Eugenia writes for teenagers (specifically targeting middle school ages up through college freshmen) because through looking back in her own life, she recognizes that this particular time period is when we all try to find ourselves. And with everything plaguing our community and world today, her main goal is to inspire and add positive affirmation to combat the disparaging and unfavorable light cast upon our youth. For her, art has a beautiful ability to encourage confidence and fortify personal voice. That is what her audience needs more than ever.
At this stage, her own artistic voice is cultivated from a variety of influences: her children, her father, her “many mothers”, her pastor, even renowned artists. “I absolutely love Maya Angelou! In fact, on my wall, I have Hughes and Angelou, as well as Hughes’ ‘Dreams Deferred’ poem (“Harlem”). In fact, I have a poem in my book entitled, “The Comings of a Dream Deferred”, which I wrote in reverence to my dad, because he had all of these dreams and ideas that he never got to do anything with before he passed away. But I get inspired by everything around me.”
For Moseby, everything is connected- her past, her father’s dreams, the work of legendary artists, and the advice she gives her own children. She also highlights ordeals with her family in tandem with the experience of being black in this nation.
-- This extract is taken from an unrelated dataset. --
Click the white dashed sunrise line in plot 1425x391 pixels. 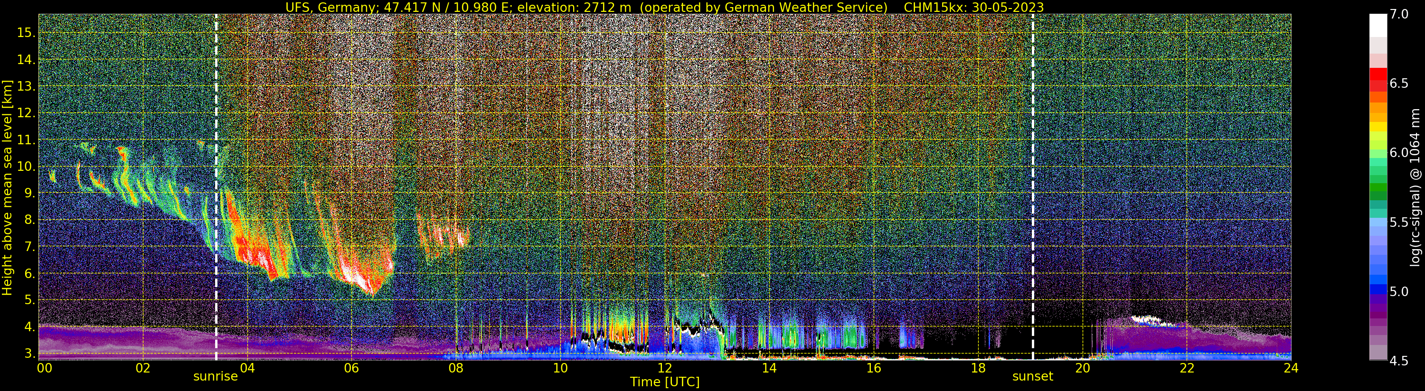pyautogui.click(x=216, y=187)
That is the key point here, that in order for us to step out of the mindset of an individual and think more collectively as a community/unit, we need to realize how we (unconsciously or otherwise) draw inspiration from our shared experiences, and nothing and no one stands alone. However far removed we wish these racial injustices were, they are right here at our doorstep. Waiting for yet another unfortunate situation to come any closer is only doing a disservice. Eugenia believes this so much so that this is the focus of her next book; and in this work, she plans to take the message of perseverance from Turning Point and bridge it with more social and racial issues that the youth are dealing with.
“When things popped up during the Mike Brown incident, I was right there in the middle-I work in that neighborhood, and of course, all of the rioting was right outside my job every day. The things that I see in the community bother me; and so, the next book that I’m working on actually speaks to more of those things because I want to stir up inspiration. Yes, there are things going on around us, but can we look at the positive? Can we look at the grounds that we are growing and can we continue to keep moving forward?”
Eugenia provides a fresh perspective to age-old challenges, and her reflective art encourages everyone, despite generation, to seek wisdom in the triumphs of our past and the promises of our future.